| Advocacy
P3 Myth Busters


MYTH 1: P3s are privatization

FACT: Under the current Canadian model, Public-Private Partnership (P3) projects are publicly owned, publicly controlled, and publicly accountable.

There is no transfer of ownership to the private sector.

A private sector company may enter into a service agreement with the public sector to maintain or operate a public asset or service. The public sector does not lease back the asset.

The fixed price contract ensures the asset is operated and maintained in an agreed upon condition over the lifecycle of the asset, (20-30 years).


MYTH 2: Auditors General across the country have criticized P3s

FACT: Auditors General (AGs) across Canada provide considered opinion and guidance that have played an important role in the evolution and improvement of the P3 model in Canada.  AGs have also highlighted the inherent value and savings benefits of P3 procurements.

P3s are highly scrutinized and monitored in progress – unlike traditionally procured projects.

It was the AGs role in British Columbia to review and sign off on the Value-for-Money (VfM) analysis of P3 projects. The Ontario AG’s recommendations over the years have led to updated VfM standards and increased accountability in the procurement process.

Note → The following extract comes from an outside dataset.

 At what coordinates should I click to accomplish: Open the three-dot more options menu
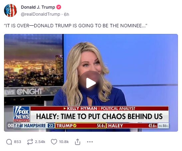coord(90,142)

The 2015 AG Report in Ontario noted that there were no metrics designed to monitor how well traditionally procured projects were being managed. The province’s P3 model requires regular reviews – ensuring payments are made based on performance of the private sector partners and the availability of the asset.

It is generally agreed that the rigorous and disciplined due diligence that characterizes P3 projects is more or less absent in traditionally procured projects. That due diligence is key to realizing significant savings and efficiencies.


MYTH 3: Support for P3s drops once public is aware of AG criticisms

FACT: Surveys conducted by Nanos Research consistently indicate nearly 7 in 10 Canadians support government’s using public-private partnerships to procure large complex infrastructure.

That number typically increases in communities where residents have seen the benefits of a P3 project. Most understand that the project probably would not have been built if the P3 model hadn’t been used.

Nanos has also found that 60% of Canadian surveyed support the private sector investors playing a bigger role in financing and managing public infrastructure projects.

MYTH 4: P3s cost more than traditional procurement

FACT: A well-structured P3 delivers better value for the public dollar and saves money because the private sector is incentivized to perform.

The P3 model considers an asset’s whole life, which can affect many decisions on the project and lead to better value in design, construction, maintenance and operation.

British Columbia’s Auditor General, Jim Doyle, also noted in his 2012 Report that P3 consortia will use premium quality product in order to ensure overall, long term savings.

“Under a P3 contract, a contractor can choose to spend more on construction, knowing the benefits will likely be lower maintenance and rehabilitation costs later in the contract period.”

Including life-cycle costs in advance ensures the private sector sets aside money for maintenance and guarantees a higher standard of asset management.

Furthermore, because appropriate risks are transferred to the private sector, cost and time overruns are paid for by the private sector.

Other factors that contribute to better value:

  • The private sector is better and more experienced at managing construction and operational risks which result in savings to taxpayers.
  • Contractors are penalized if they go over budget, take longer than expected, or underperform.
  • Delivering projects on time provides better access to health care and public services sooner.
    • A recent report by the Canadian Centre for Economic Analysis determines a one year delay in delivering a complex infrastructure project reduces its value by nearly 10%.


MYTH 5: The Value-for-Money analysis inflates the cost of risks to favour P3s

FACT: A third party Value-for-Money (VFM) analysis is conducted in order to assess which procurement model is best suited for a given project.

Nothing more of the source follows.